WORK TO BE COMPLETED - Beginning at the line that holds "Task: Click VEGAS Hub Login", transcribe each line exactly through the end of the records, and leave any pictures out.

Stored data entries -
- - -

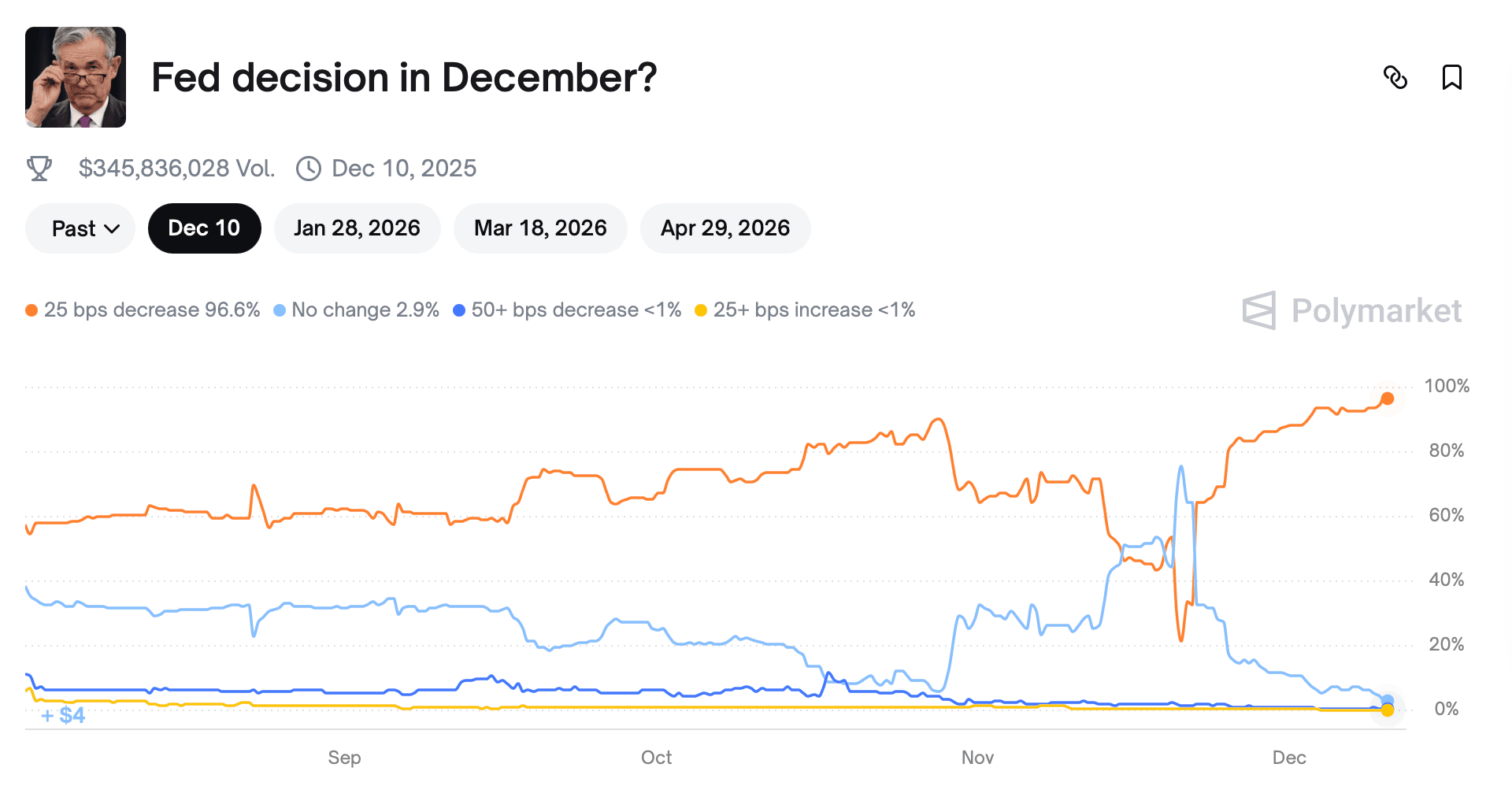
Task: Expand the Past chevron to choose a range
Action: [113, 228]
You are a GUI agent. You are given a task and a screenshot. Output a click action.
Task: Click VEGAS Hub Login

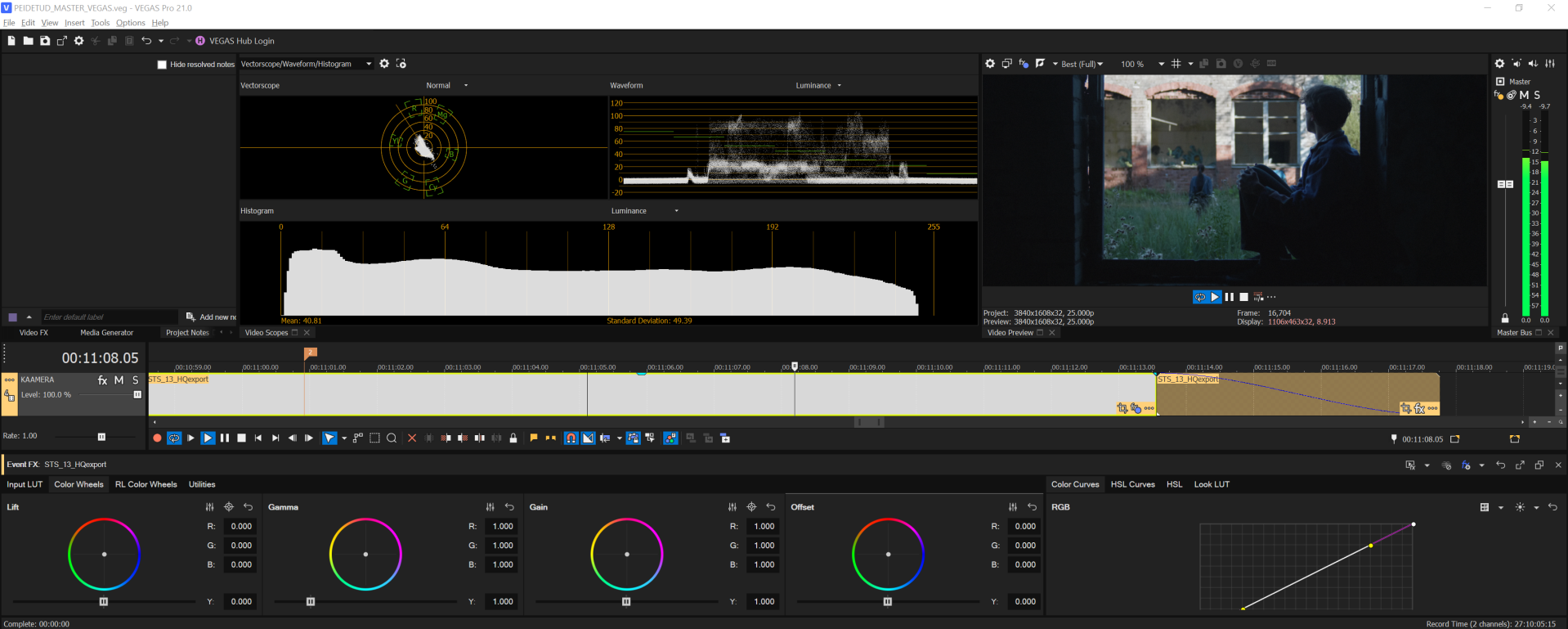[241, 41]
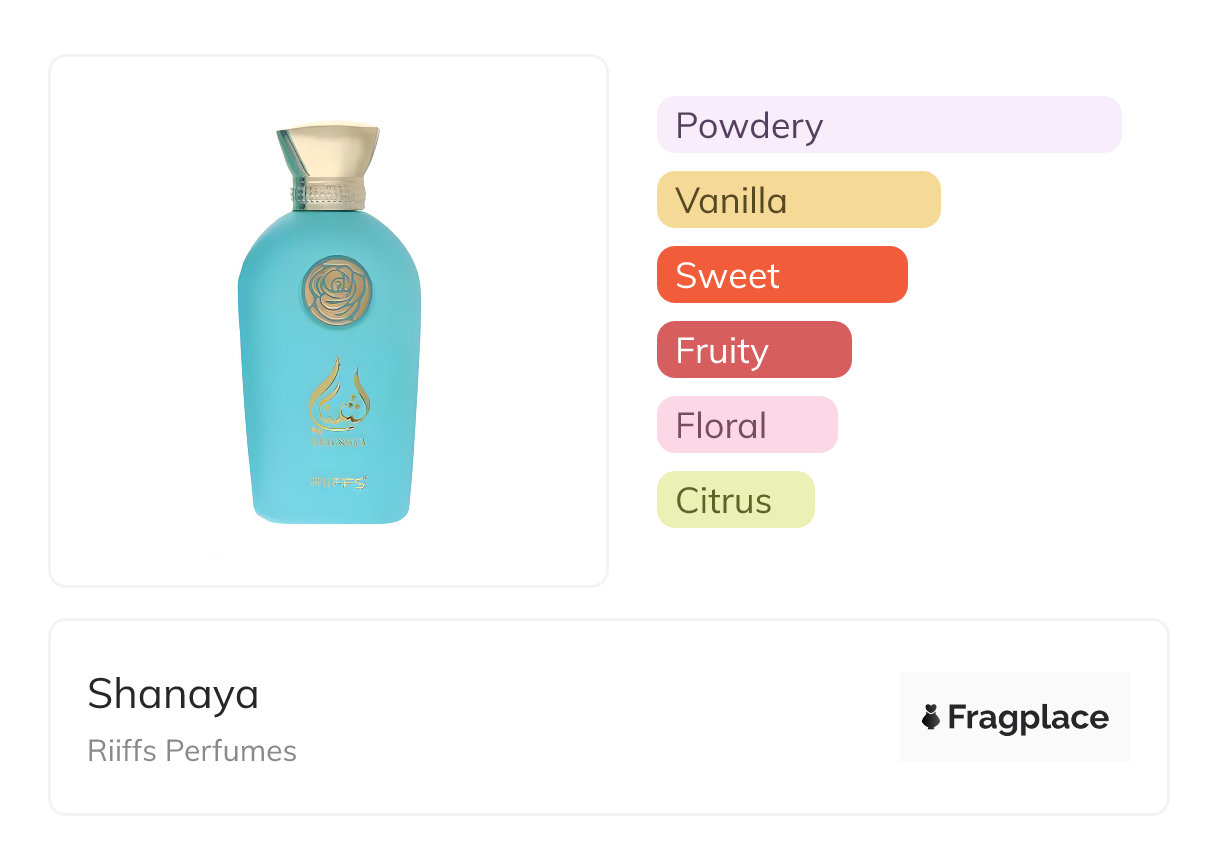Click the ornate gold bottle neck collar
Screen dimensions: 1218x864
pos(329,195)
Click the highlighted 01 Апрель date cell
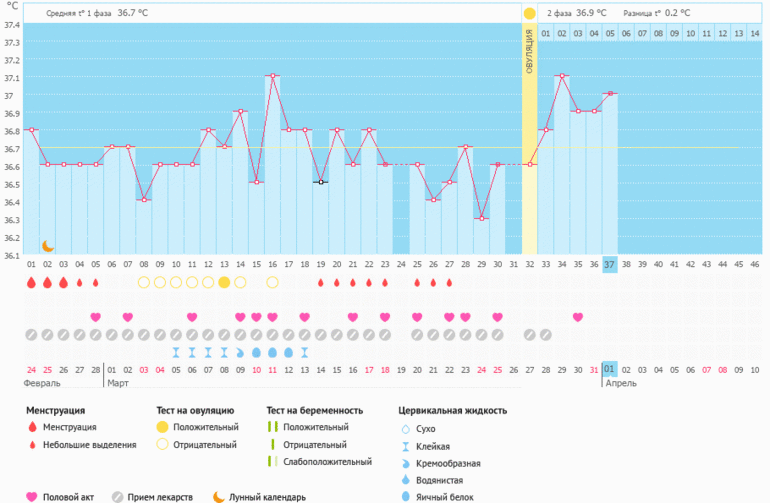 point(610,370)
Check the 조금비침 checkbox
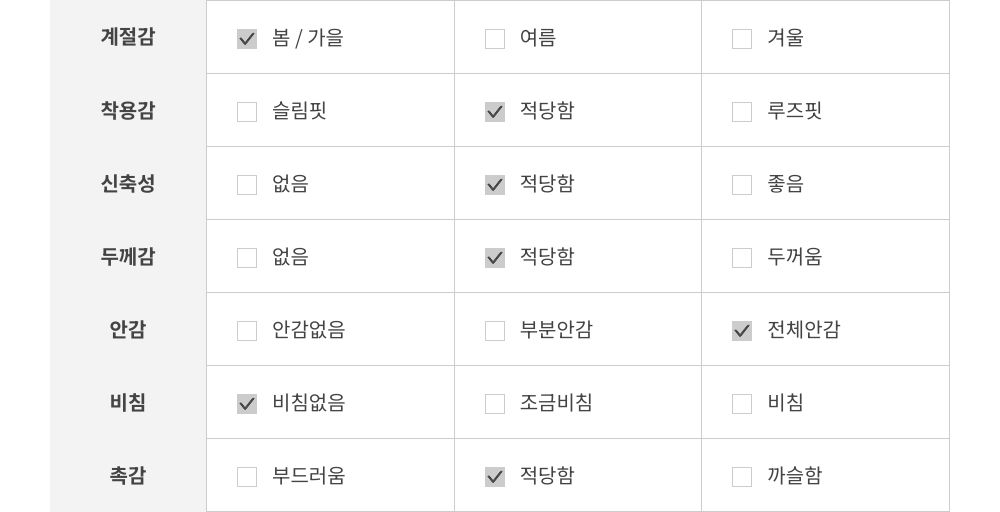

- - -

RESULT BELOW -
Task: Click VEGAS Hub Login

[241, 41]
Click the ornate gold bottle neck collar
Screen dimensions: 1218x864
pos(329,195)
Click the highlighted 01 Апрель date cell
 point(610,370)
Check the 조금비침 checkbox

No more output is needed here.